» Fragmento del texto
########################################

Este bendito miedo a volar ¡qué cosa tan berraca!
fernando pachón
Por Juan Fernando Pachón Botero
@JuanFernandoPa5

Es una tarde despejada, con un sol de un tono naranja que empieza a ocultarse lentamente sobre el horizonte, y un cielo de un azul pálido que pierde su intensidad conforme avanzan las agujas del reloj. El mar aún se confunde con el firmamento, pero está próximo el ocaso. La tarde cae de manera sutil. No se observa tierra a la redonda. Ni siquiera las gaviotas dejan ver su aleteo. El agua salada del mar nos golpea con resolución. Ya estamos de regreso a bordo de una destartalada y oxidada lancha de ingeniería artesanal, luego de un agitado día de turismo ecológico por varias islas del Atlántico colombiano. A pesar de lo rústico del aparato, se las arregla para romper las olas con vigor, alcanzando una velocidad para nada despreciable.

AVIÓN

Nuestra humilde gesta promete terminar de muy buena manera. Incluso, un pintoresco paisano que reposa a mi lado, con aspecto de holgazán de barrio y flaco como un silbido de culebra, se aventura a posarse sobre la proa cual arrojado corsario de ultramar, como si hubiera sido parido por el mismísimo Poseidón. Hasta aquel momento la tarde transcurría sin mayores sobresaltos… Pero en el mar caribeño, en algunas ocasiones, ocurren eventos inesperados. Así pues, de manera súbita, los motores de aquella tosca embarcación dejan de rugir al viento. No obstante, estamos tranquilos, pues vamos al mando de dos avezados nativos de la región que de seguro nos sacarán de este enojoso apuro. Todos estamos expectantes. Pasan los minutos, y todavía sigue sin solución la emergencia marítima. El sol se oculta pleno en el océano. El mar se despierta con todo su ímpetu y las aguas se embravecen. La lancha se zarandea de un lado a otro como si fuera un juguetico insignificante, un barquito de papel. Nos damos cuenta de lo diminutos que somos ante las fuerzas de la naturaleza. No hay señal de celular: Estamos totalmente desconectados de la civilización. Tampoco aparece en la distancia embarcación alguna. Seguimos esperando la reacción del guía y su escudero de mirada severa y rictus de preocupación, pero sólo advertimos murmullos muy vagos y gestos de reprobación mutua. Y luego de varias escaramuzas infructuosas, nuestro capitán, visiblemente alterado, se toma la cabeza con sus manos negras, cierra sus ojos asustados y exclama con tibieza: ¡Ay señor, ayúdanos, ahora si nos jodimos! Un silencio ensordecedor nos embiste entonces. El mar aumenta su furia. Los vapores de la tarde se disipan y nos empieza a castigar el viento helado. “Señor, en ti nos encomendamos, báñanos con tu sangre”, musita una joven y atribulada madre con su pequeña en brazos. Y ya cuando nos estábamos preparando para pasar una larga noche de soledad en altamar, aparece una vetusta lancha a lo lejos que acude a nuestro rescate. ¡Qué refrescante sensación! Tal parece que el Cielo escuchó las súplicas. Afortunadamente, todo terminó en una divertida anécdota que contar a nuestros nietos. Pero entonces, me asaltó una apremiante pregunta: ¿Qué hubiera sucedido si esta emergencia nos hubiera sorprendido a varios kilómetros de altura? ¡De sólo imaginarlo un escalofrío intenso me gobierna! Ahora sí, hablemos del miedo a volar en primera persona:

A medida que me acerco al aeropuerto mis piernas van perdiendo firmeza, mi mirada se va tornando esquiva y mi boca árida como un desierto. Todo a mi alrededor me da vueltas. Me siento como una criatura indefensa atrapada en la cueva de un oso hambriento. Observo a la gente que me rodea y se me antoja bastante tranquila. ¿Será que soy un bicho raro? ¡Pero qué más da! Sigo mi tortuoso camino, físico y mental, hacia ese monstruo alado de metal. Un sudor glacial se escurre por mis manos. Mi garganta ya está seca de tragar litros y litros de saliva. Experimento un intenso martilleo, algo así como un taladro percutor que me perfora el cráneo. Sigo observando a toda esta gente; tan apacible, tan sonriente, tan desparpajada. Los envidio. ¿Acaso sentirán lo mismo que yo? Sólo ellos tienen la respuesta.

########################################

» Entradas disponibles
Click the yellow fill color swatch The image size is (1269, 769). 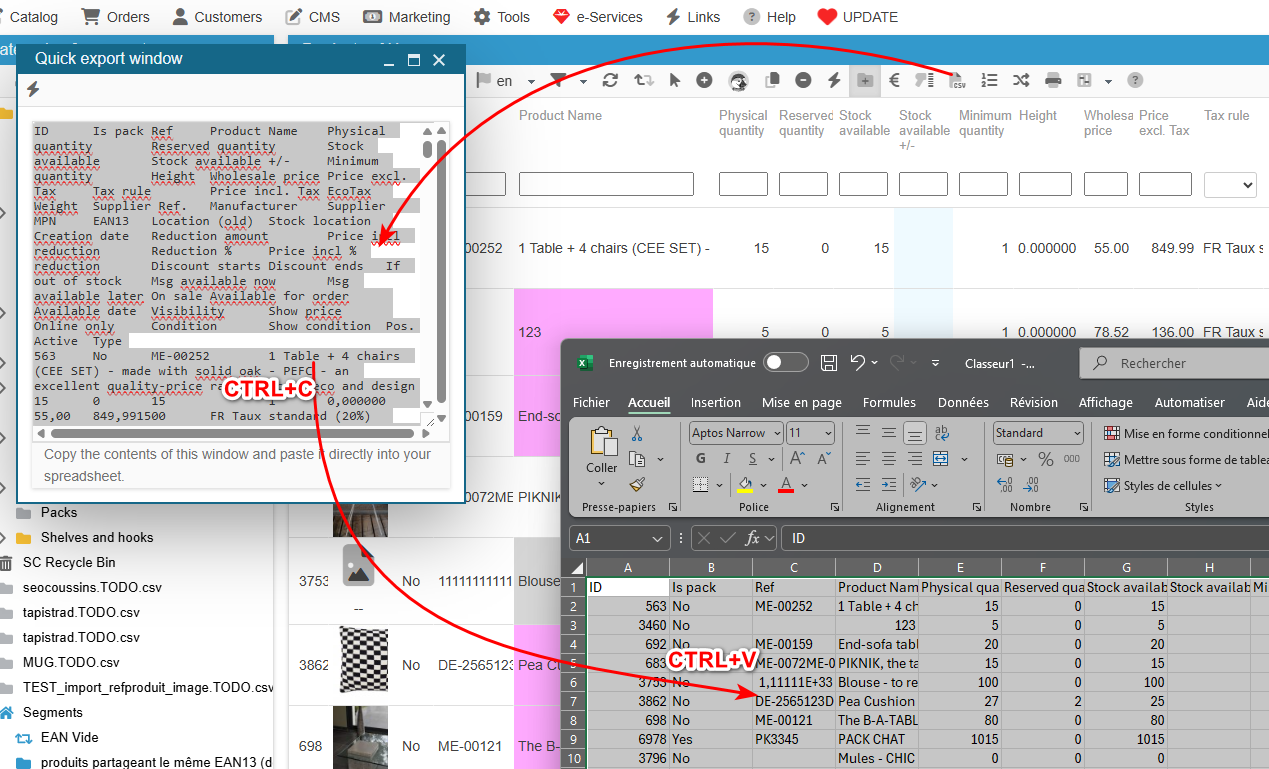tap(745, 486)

########################################

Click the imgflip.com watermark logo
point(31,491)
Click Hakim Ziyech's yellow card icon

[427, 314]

########################################

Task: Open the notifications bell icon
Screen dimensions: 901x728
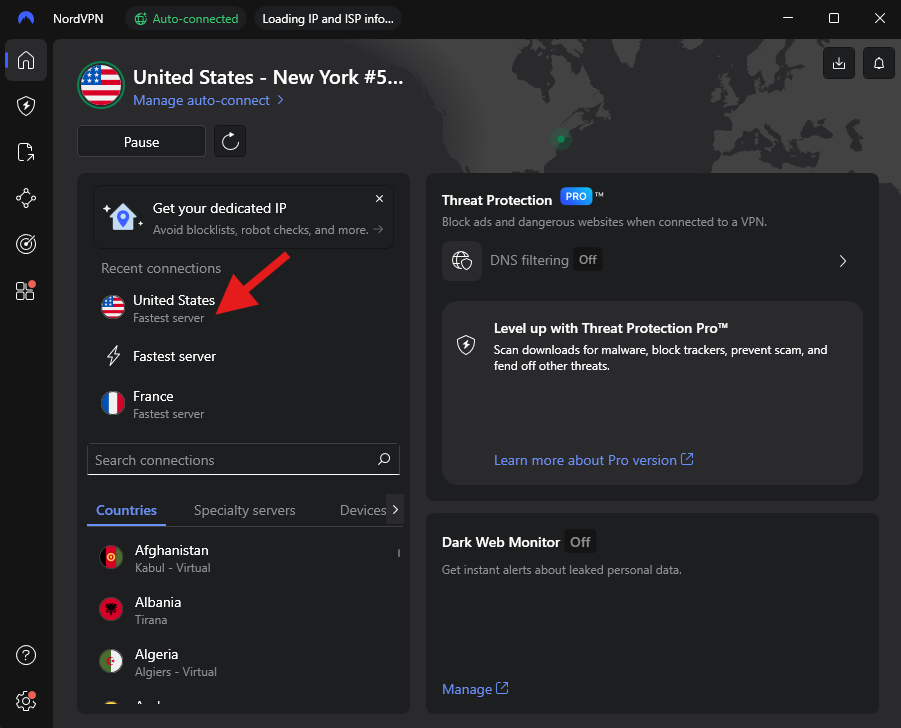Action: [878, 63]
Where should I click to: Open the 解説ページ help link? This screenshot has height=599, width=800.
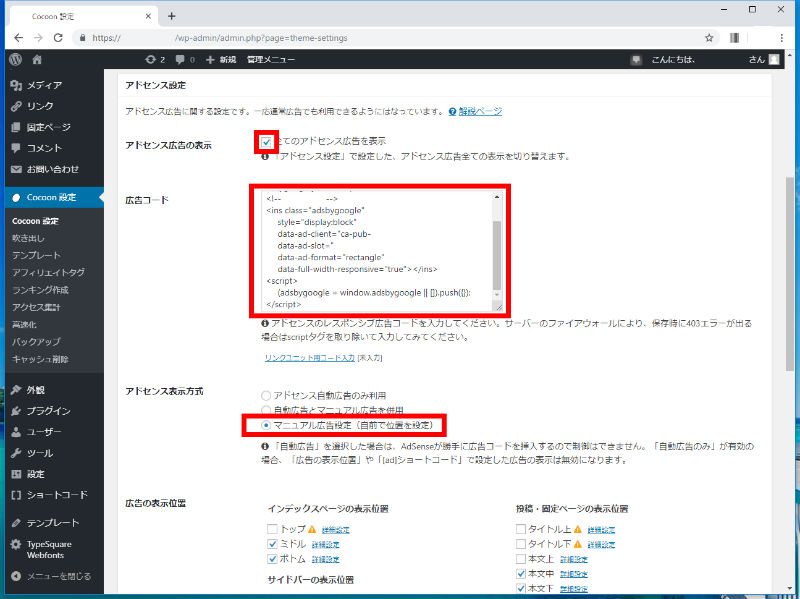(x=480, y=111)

########################################

» Problema planteado 1
En el último párrafo del texto sobre el miedo a volar, ¿qué adjetivos aparecen justo después de la palabra "tan"? Enuméralos todos.
» Problema planteado 2
Extrae de las entradas cada línea que contenga la cadena "Open", respetando mayúsculas y minúsculas.
El texto sobre el miedo a volar y las entradas son materiales independientes.

» Respuesta 1
apacible, sonriente, desparpajada

» Respuesta 2
Task: Open the notifications bell icon
Where should I click to: Open the 解説ページ help link? This screenshot has height=599, width=800.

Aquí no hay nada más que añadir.